For efficiency, the cache is divided into LRU (Least recently used) sets (groups) such that all objects in a given group share the same integer value of log2(s / p). In the current distributor node implementation, the unit used for s (object size) is KB (kilobytes). This means that if we have 24 LRU groups and assume p = 1 (popularity = 1) for all objects, first LRU group will contain objects of size 1 - 2 KB, second one 2 - 4 KB etc. up until 24-th group with objects of size 8 - 16 GB (or 2^23 KB - 2^24 KB).

When the object is being requested, we're incrementing its p and checking the current value of log2(s / p). Then we're calling SetA.delete(object) + SetB.add(object) (either moving the item to a different LRU set based on current log2(s / p), in which case SetA !== SetB, or just moving the item to the "top" of the current set, in which case SetA === SetB). All of those operations are very quick and don't require any costly iterations.

In order to find the best eviction candidate, we're taking the "bottom" item from each LRU set and then choose an element with lowest t * s / p (which is also a low-cost operation, considering we need only ~24 LRU groups)

Cache cleanup

No-longer-distributed data objects are dropped from the cache periodically every intervals.cacheCleanup seconds. During this time the distributor node will fetch all its current on-chain obligations using the query node and drop any objects that are part of the cache but not part of the obligations from both the cache state and filesystem.

Logging

The distributor node supports detailed logging with winston library.
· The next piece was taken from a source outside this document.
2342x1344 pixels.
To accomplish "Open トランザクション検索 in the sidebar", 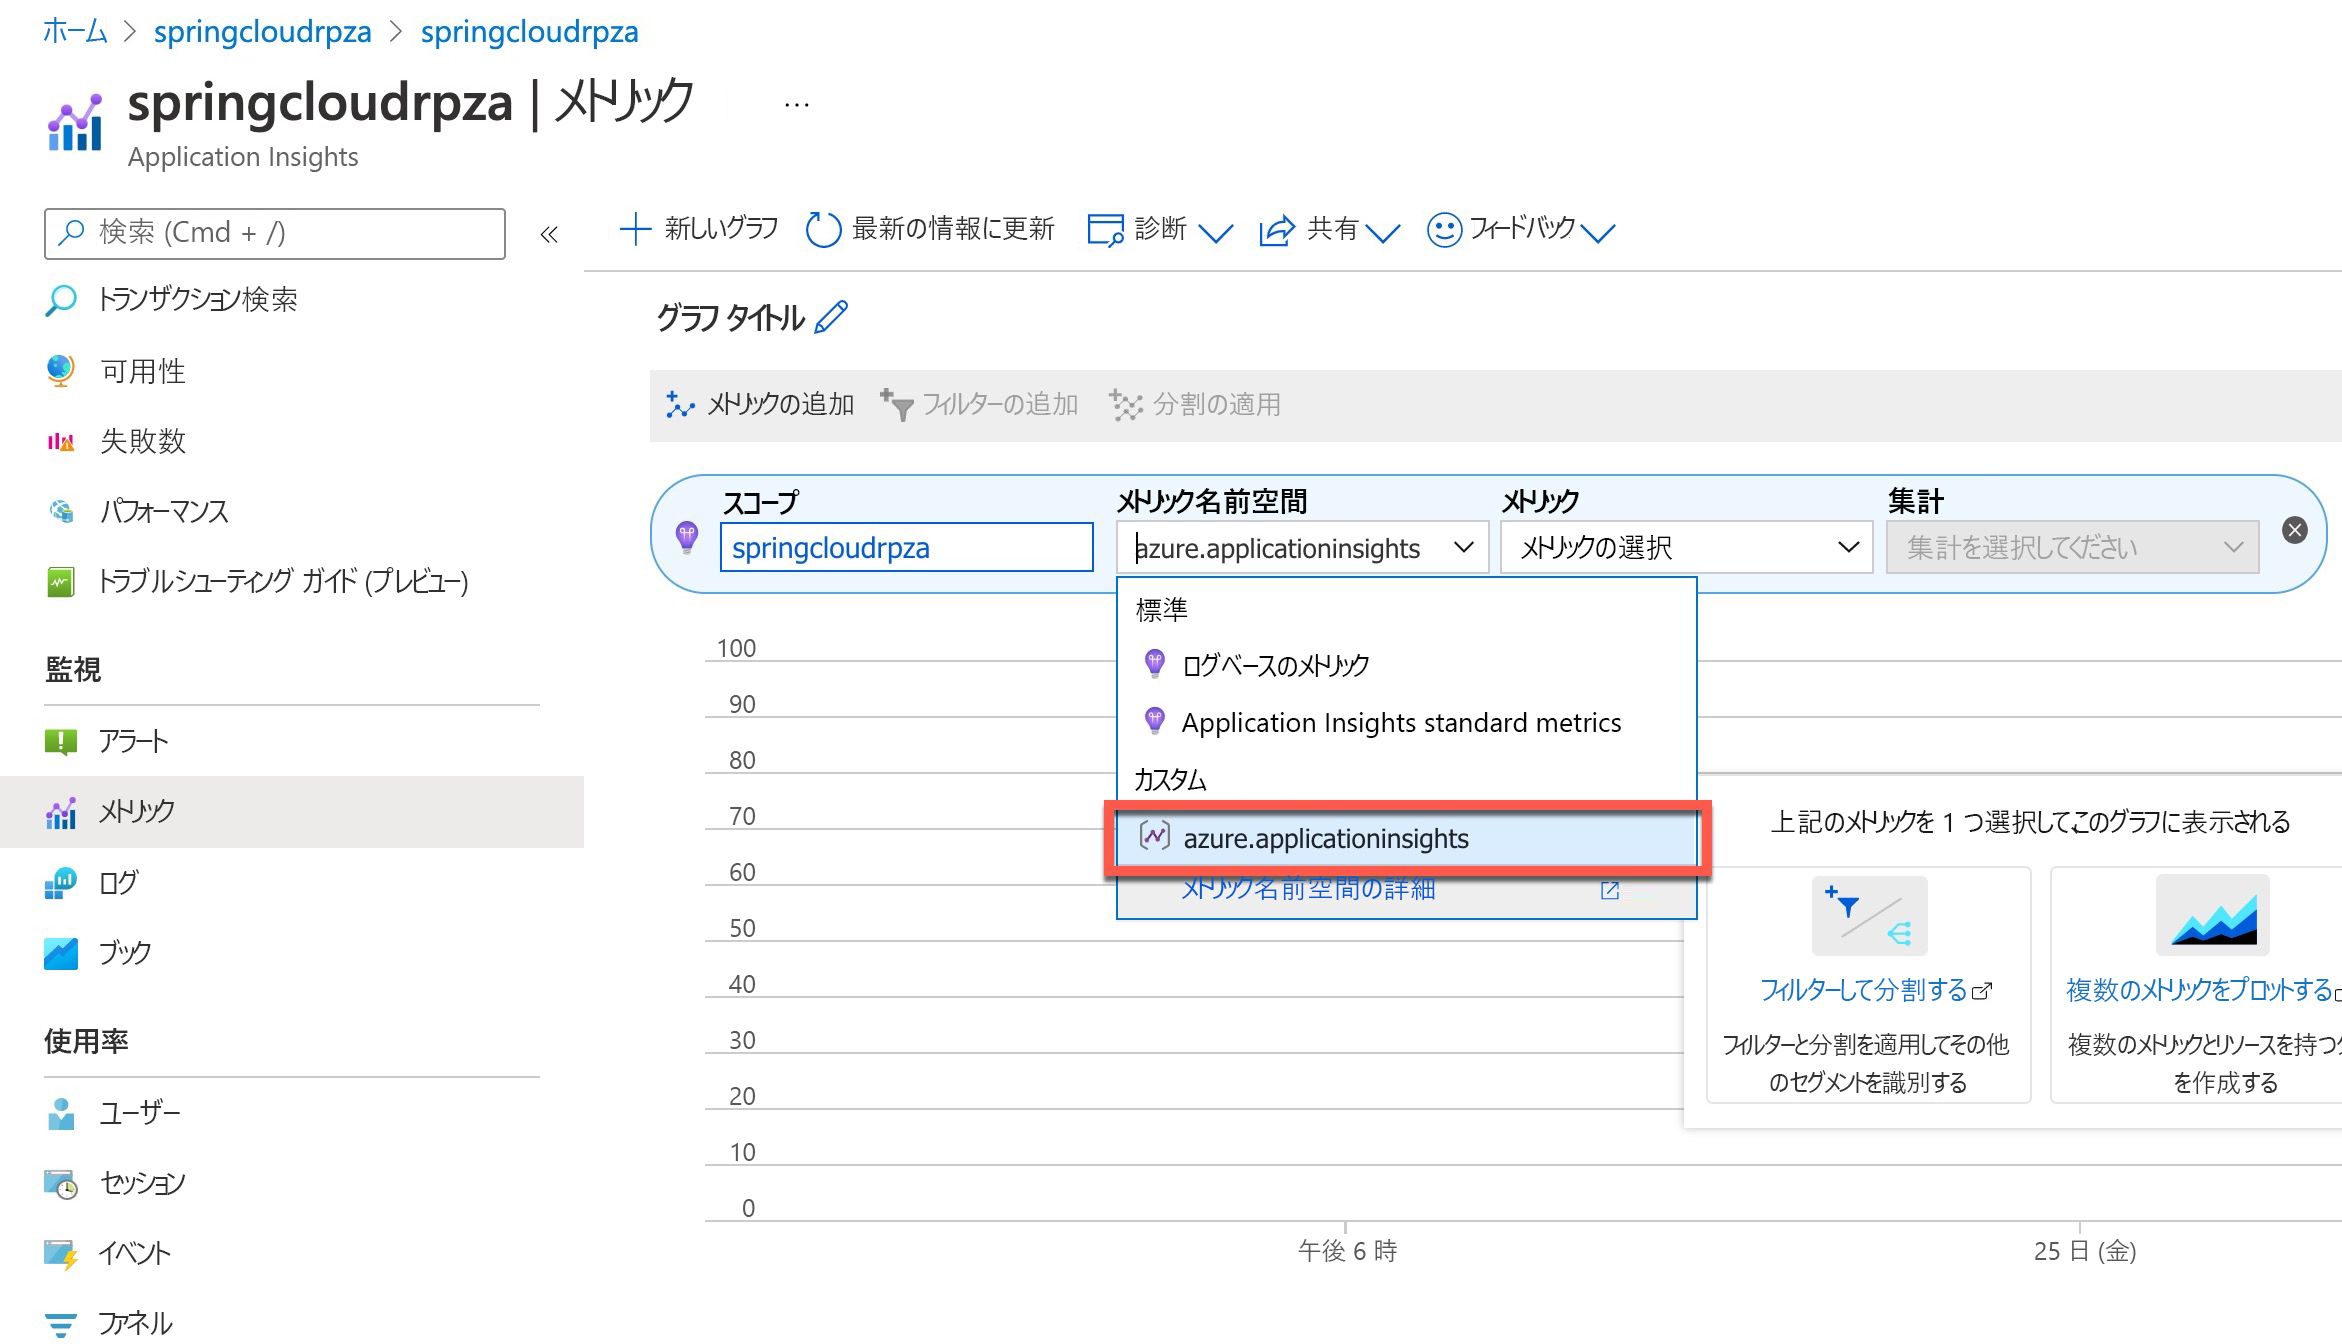I will tap(197, 299).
NPM log levels are used to specify the log priority.

The logs can be directed to some of the 3 available outputs, depending on the logs configuration settings:

Query node integration

Because the distributor node is making requests to a query node:

In order to achieve the best perfomance it is recommended to either run the query-node processor and graphql server on the same machine the distributor node will be running on, or use a query node endpoint that can be accessed with a minimal latency.

Taking the docker-compose.yml example, the services that could be run on the same machine may include:

  • db
  • processor
  • graphql-server
  • distributor-node

The INDEXER_ENDPOINT_URL can be point to a completely external indexer endpoint, as the latency between processor and indexer is less of an issue in this case.